— Давайте-ка портрет.
— Глаза стальные, с прищуром, веки припухлые, усы, чуть правленные вниз, нос прямой, лоб высокий; выражение лица сосредоточенное, особых примет нет, крепкого телосложения, довольно широкоплеч, рост высокий, по здешним меркам под метр восемьдесят пять, с аршинами я путаюсь…
— Хм… После девятьсот пятого года новые начальники департамента и охраны не очень-то позволяют печатать свои фотографические портреты…
Рыдз нахмурился, покусал нижнюю губу и попросил извиняюще:
— Владимир Львович, пожалуйста, не произносите при мне слово «охрана»… Вы же знаете, видимо, что с моею сестрой сделали палачи.
— Да, да, миленький, простите великодушно, я привык говорить для здешней прессы, не гневайтесь…
— Спасибо.
— Хм, — повторил Бурцев, — на Виссарионова не похож, на Комиссарова тоже…
— Кто из чинов полиции был на процессе депутатов Первой думы?
— Информация не поступала, но кто-то был, вокруг здания кишели филеры, ждали кого-то…
— Не Герасимова?
— У меня есть только одна его фотография… Давняя, когда он в начале девяностых годов служил адъютантом при Самарском жандармском управлении… Усы у него были стрельчатые, бородка клинышком, волос кучерявый, шатен, весьма привлекателен…
Поднявшись, Рыдз сказал:
— Человек, который к вам придет, живет под чужим именем. Его зовут «Федор Мокеевич». Это псевдоним. Когда соблаговолите его принять?
— Давайте завтра, часов в девять, я птица ранняя.
— Ему далеко добираться, живет в пригороде.

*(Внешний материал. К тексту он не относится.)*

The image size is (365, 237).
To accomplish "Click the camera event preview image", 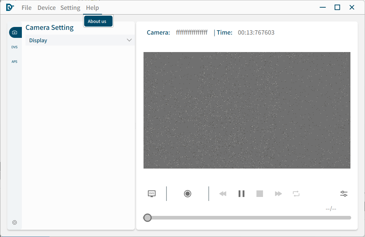I will (x=247, y=110).
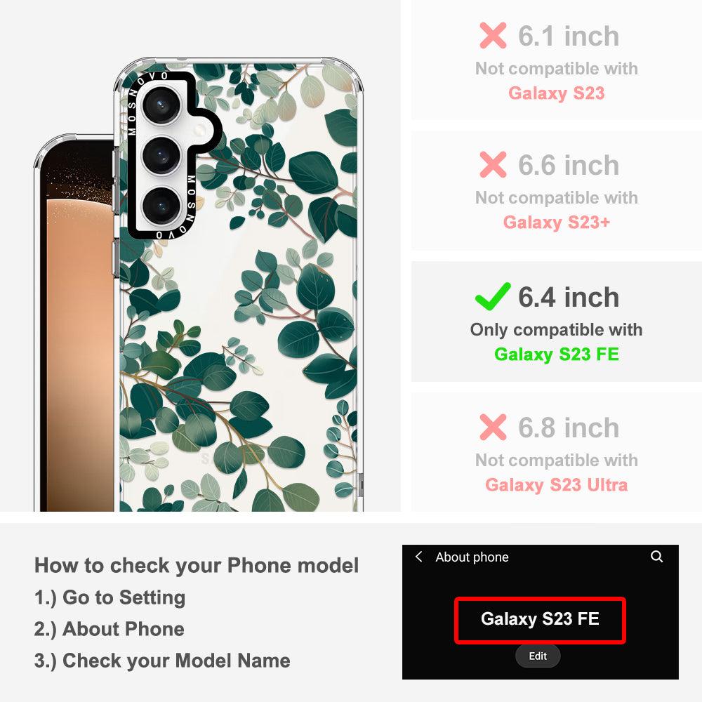Click the eucalyptus phone case image
Viewport: 702px width, 702px height.
pos(238,285)
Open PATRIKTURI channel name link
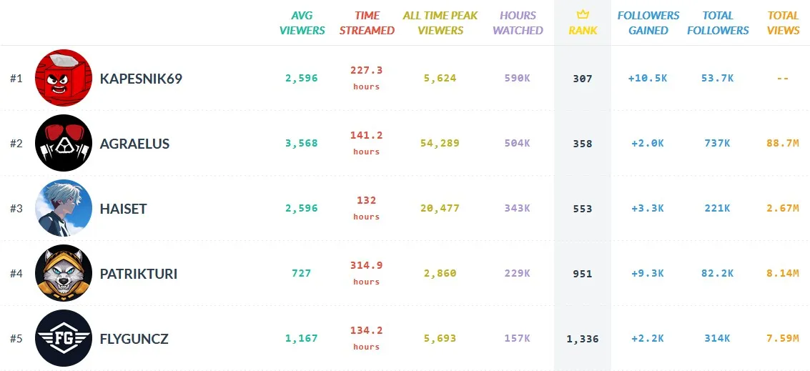Viewport: 810px width, 371px height. [x=138, y=274]
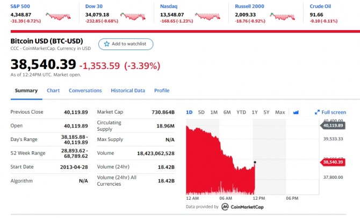Click the Full screen expand icon
The width and height of the screenshot is (360, 218).
[317, 112]
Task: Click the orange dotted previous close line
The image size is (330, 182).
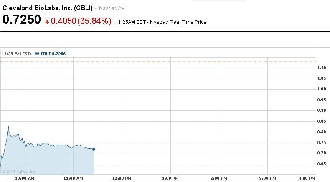Action: [x=167, y=62]
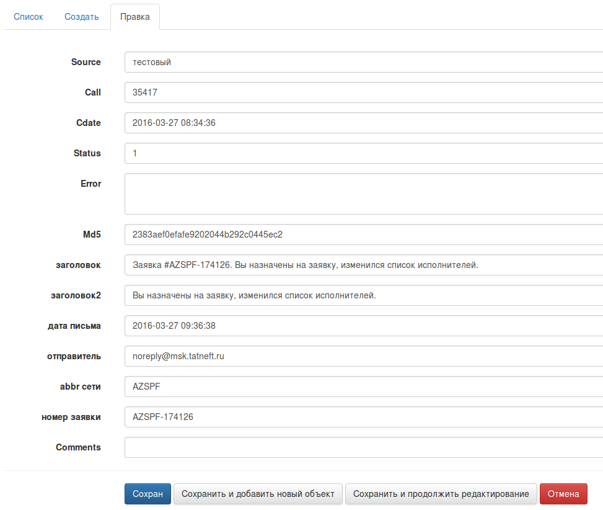Click the Source input field
Viewport: 603px width, 510px height.
[x=363, y=62]
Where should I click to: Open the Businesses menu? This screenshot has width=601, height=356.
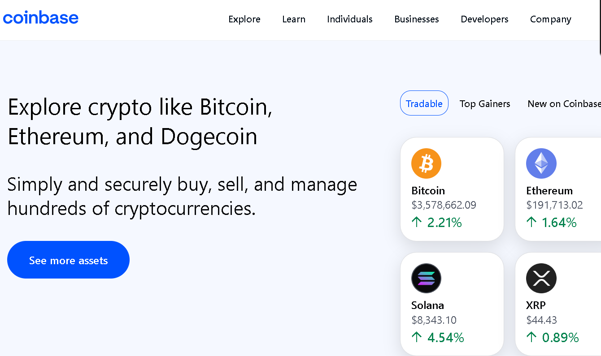(416, 19)
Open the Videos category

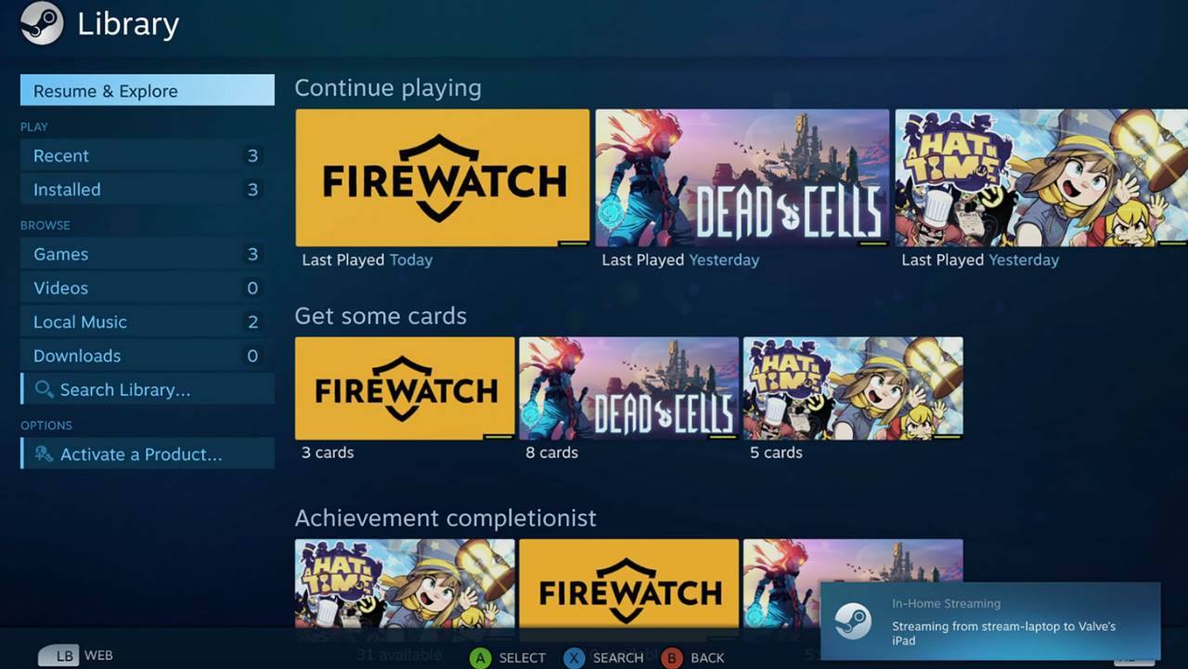click(x=148, y=288)
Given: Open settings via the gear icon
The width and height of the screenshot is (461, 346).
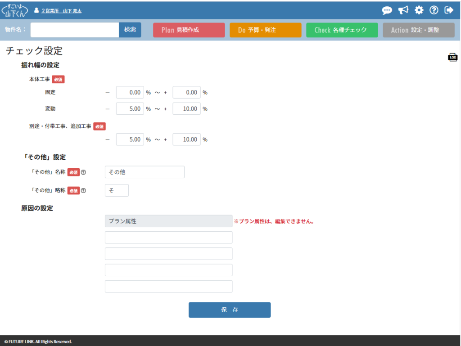Looking at the screenshot, I should 419,10.
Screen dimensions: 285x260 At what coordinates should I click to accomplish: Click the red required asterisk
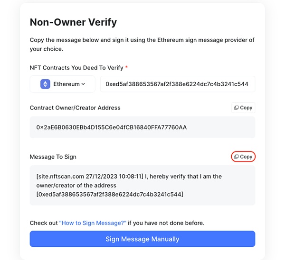pyautogui.click(x=126, y=67)
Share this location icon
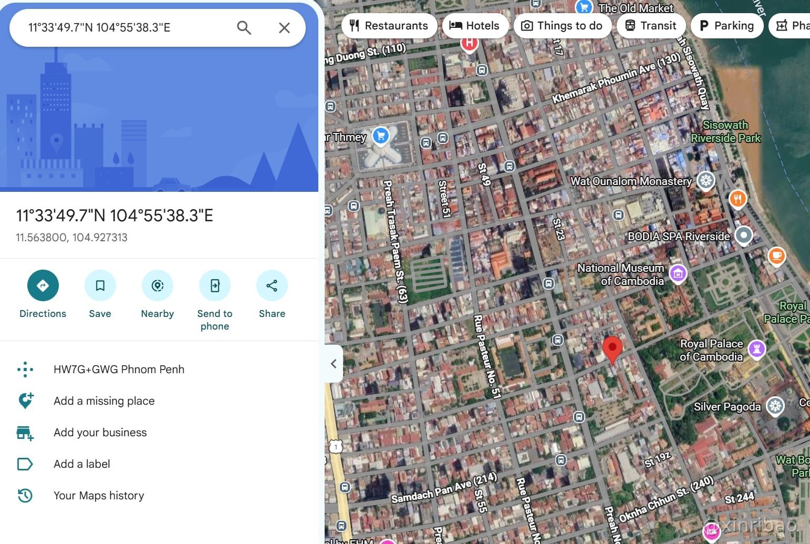Image resolution: width=810 pixels, height=544 pixels. click(x=272, y=285)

Если разрешите, он будет в одиннадцать тридцать.
О «пригороде» сказал неспроста; Владимир Львович человек увлекающийся, Монмартр в Париже один, а пригородов много, страховка не помешает.
— Именно так. С кем имею честь?
— Я Федор Мокеевич.
— Кто?!
— Вчера вам говорили обо мне. Вы назначили встречу на одиннадцать тридцать.
Бурцев посторонился, пропуская гостя в квартиру:
— Да, да, верно. Прошу.
… Вчера вечером Турчанинов спустился квартирою ниже, там жили две проститутки, Мадлен и Мари (перекрытия потолка слабенькие, все слышно, гостей у девушек не было), попросил утюг с угольями; Мадлен вызвалась погладить ему пиджак и брюки: «Я же работала прачкой, все сделаю вмиг». Турчанинов поблагодарил, ответив, что стеснен в средствах; лучше уж сам. «С соседей не берем, — расхохоталась Мари, — даже за любовь не берем с соседей». Поэтому к Бурцеву пришел выутюженный, в свежей сорочке и галстуке; военная косточка, привычка — вторая натура.
— Нуте-с, Федор Мокеевич, с чем пожаловали?
Турчанинов усмехнулся:
— С головою, Владимир Львович. В коей есть информация, которая может помочь вашей борьбе с провокацией.
— Ага… Ну что ж… Вы с Бакаем и Меньшиковым знакомы?
— Шапочно. Они были в Петербурге, а я служил в Привисленском крае.
— Вы в розыскных списках девятьсот седьмого года?
— Да.
— Так что ж вы и ваши польские друзья от меня конспирируете, милостивый государь?! Вы Андрей Егорович Турчанинов, адъютант при бывшем начальнике варшавской охраны полковнике Глазове, а затем какое-то время при Попове, до того как он был казнен. Из привисленских только один вы и значитесь в списках…
Турчанинов вздохнул:
— Ну и слава богу… Сразу легче стало с вами говорить.
— К ликвидации Попова имеете отношение?